From: Richard Sandiford <richard.sandiford@arm.com>
To: Richard Biener via Gcc-patches <gcc-patches@gcc.gnu.org>
Subject: Re: [PATCH 4/5] if-conv: Apply VN to hoisted conversions
Date: Mon, 15 Nov 2021 13:59:57 +0000 [thread overview]
Message-ID: <mptilwtldsy.fsf@arm.com> (raw)
In-Reply-To: <CAFiYyc3ifGhTNFO+x-8h0fpyyPReRNgyXQBnAUKtSaFTpmg9hw@mail.gmail.com> (Richard Biener via Gcc-patches's message of "Mon, 15 Nov 2021 13:47:15 +0100")

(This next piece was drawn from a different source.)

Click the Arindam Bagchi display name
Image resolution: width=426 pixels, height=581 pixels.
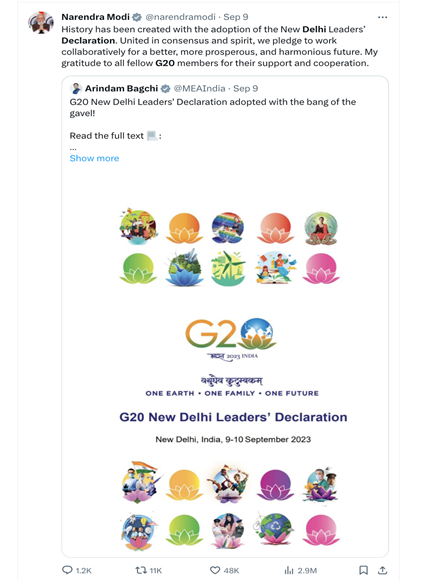pos(121,89)
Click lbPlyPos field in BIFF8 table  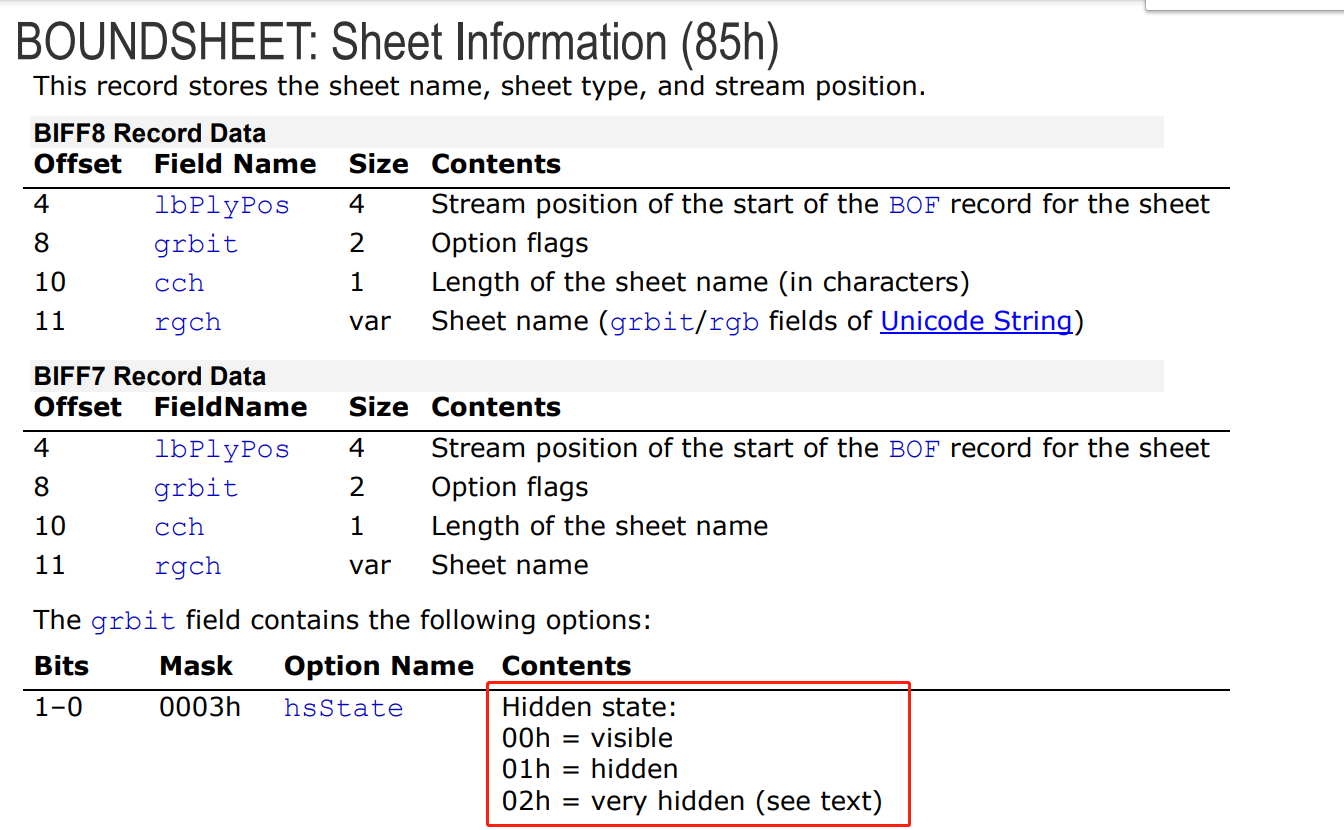pos(221,206)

Richard Biener via Gcc-patches <gcc-patches@gcc.gnu.org> writes:
> On Fri, Nov 12, 2021 at 7:05 PM Richard Sandiford via Gcc-patches
> <gcc-patches@gcc.gnu.org> wrote:
>>
>> This patch is a prerequisite for a later one. At the moment,
>> if-conversion converts predicated POINTER_PLUS_EXPRs into
>> non-wrapping forms, which for:
>>
>> … = base + offset
>>
>> becomes:
>>
>> tmp = (unsigned long) base
>> … = tmp + offset
>>
>> It then hoists these conversions out of the loop where possible.
>>
>> However, because “base” is a valid gimple operand, there can be
>> multiple POINTER_PLUS_EXPRs with the same base, which can in turn
>> lead to multiple instances of the same conversion. The later VN pass
>> is (and I think needs to be) restricted to the new if-converted code,
>> whereas here we're deliberately inserting the conversions before the
>> .LOOP_VECTORIZED condition:
>>
>> /* If we versioned loop then make sure to insert invariant
>> stmts before the .LOOP_VECTORIZED check since the vectorizer
>> will re-use that for things like runtime alias versioning
>> whose condition can end up using those invariants. */
>>
>> We can therefore enter the vectoriser with redundant conversions.
>>
>> The easiest fix seemed to be to defer the hoisting until after VN.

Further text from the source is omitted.